Гриша любил путешествовать и в путешествиях находил новых друзей, а порой и соавторов. Он часто попадал в разные истории и, как настоящий русский богатырь, всегда выходил из них победителем: преодолевать препятствия помогало поистине несгибаемое жизнелюбие. Истории эти носили, как правило, комический характер, и, хотя их тональность не соответствует нашей грусти, рискнем рассказать одну. Гришу хочется провожать так же, как он жил,— весело.

Однажды научная нужда занесла Гришу и одного из нас в Ломоносов (более известный как Ораниенбаум), где проходила международная конференция по генезису языка. Ее устроила какая-то ассоциация с соответствующим названием, членами которой были сплошь американцы. Они проводили свои ежегодные конференции в разных экзотических местах, смотрели мир и наслаждались жизнью. Ораниенбаум был для них как раз таким экзотическим местом. Американцы были абсолютно самодостаточны, веселы и необычайно громки. Они не нуждались ни в чем и ни в ком. По коридорам молча и мрачно бродил главный петербуржский организатор, а мы с Гришей играли на бильярде. Но Гриша не был готов смириться с таким

времяпровождением, точнее времяубиванием.

Во время одной из прогулок по Ораниенбауму, тогда мрачноватому и, как говорят о квартирах, слегка убитому городку, мы обнаружили в киоске странный алкогольный напиток под привлекательным названием. Здесь память дает сбой, но все-таки это была «Крейдлинка». Возможно, как-то чуть-чуть иначе, но какое это сейчас имеет значение? В общем, Гриша приобрел две «Крейдлинки», вернулся в гостиницу, сел в пустынном холле и поставил бутылки на стол. Он умел приманивать американских ученых. Сначала один, пробегая мимо, остановился и заинтересованно присел рядом. Потом еще несколько. Когда количество ученых превысило критическую массу, Гриша заговорил. Он объяснил, что этот напиток выпускается в честь него, простого российского лингвиста, и недопустимо побывать в России и его не попробовать. Ни пробовать, ни тем более пить «Крейдлинку» было невозможно, но американцы хотели экзотики, и они ее получили. Две бутылки «Крейдлинки» улетели быстрее шампанского в Новый год. Контакт был установлен, а Гриша стал своим в среде специалистов по происхождению языка.

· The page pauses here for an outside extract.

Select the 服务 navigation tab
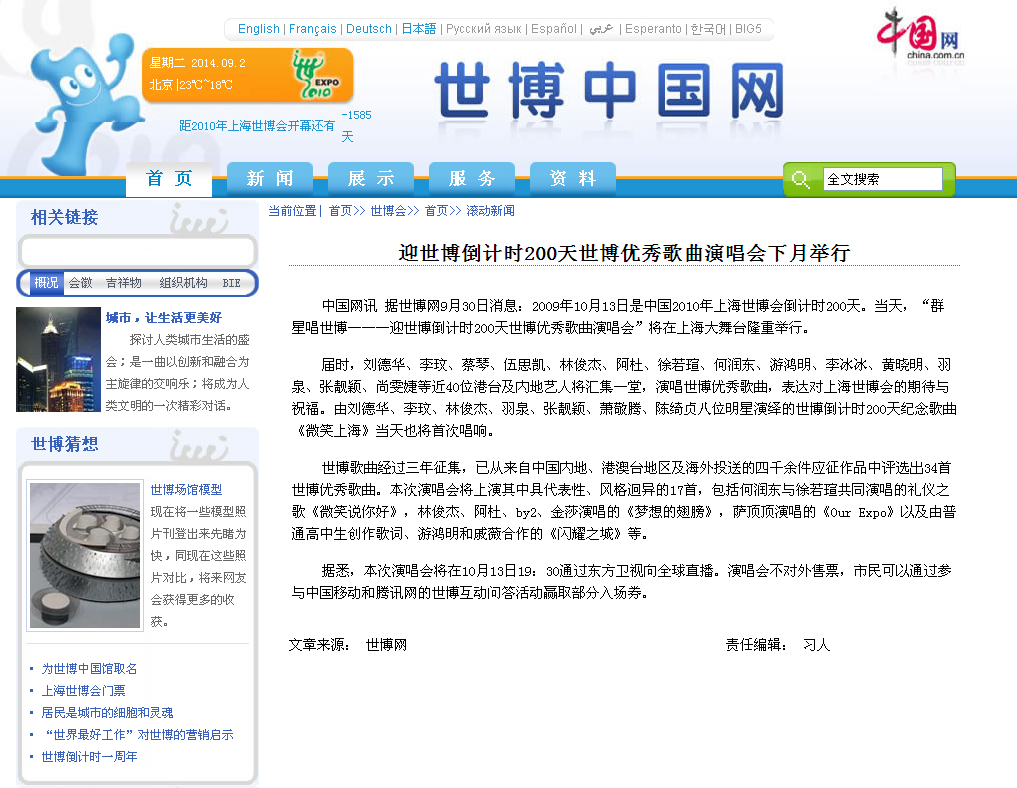 pyautogui.click(x=472, y=179)
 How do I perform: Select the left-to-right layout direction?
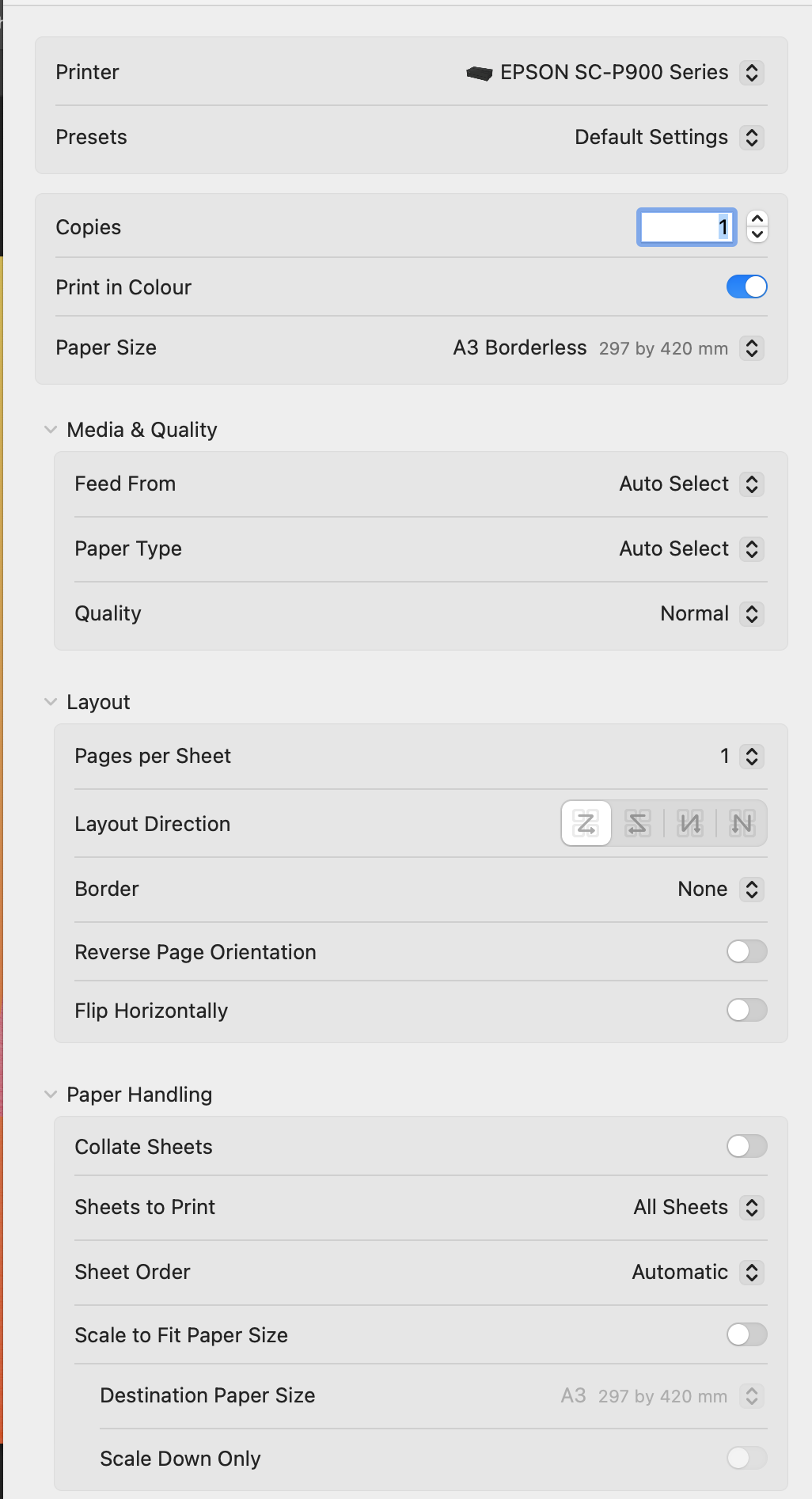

Мы называли Гришу нашим другом — и не просто, а лучшим другом,— прекрасно понимая, что эти же слова могут произнести десятки знакомых и незнакомых нам людей. Гриша никогда не бросал своих в беде, поддерживал окружающих и словом, и делом, читал и комментировал чужие статьи и книги (что нечасто случается в научной среде). Может быть, самым важным было то, что, общаясь с Гришей, ты чувствовал, что ты ему интересен. Он помнил дни рождения детей, радовался чужим успехам и жизни вообще. Это было заразительно: вокруг него, рядом с ним всегда было весело и уютно.

Последние годы Гриша много болел, и тема болезней стала занимать все больше места в его разговорах. Он доставал лекарства, советовал врачей и всегда знал, кто чем болен. Как-то незаметно из разряда друзей он перешел в разряд родственников: регулярно звонил, интересовался здоровьем и тревожился, если ему не перезванивали.

Гриша присутствовал во многих жизнях и был важен для многих людей. Когда такой человек уходит, хочется говорить самые простые, пусть и банальные слова. Нам всем будет очень не хватать Крейдлина.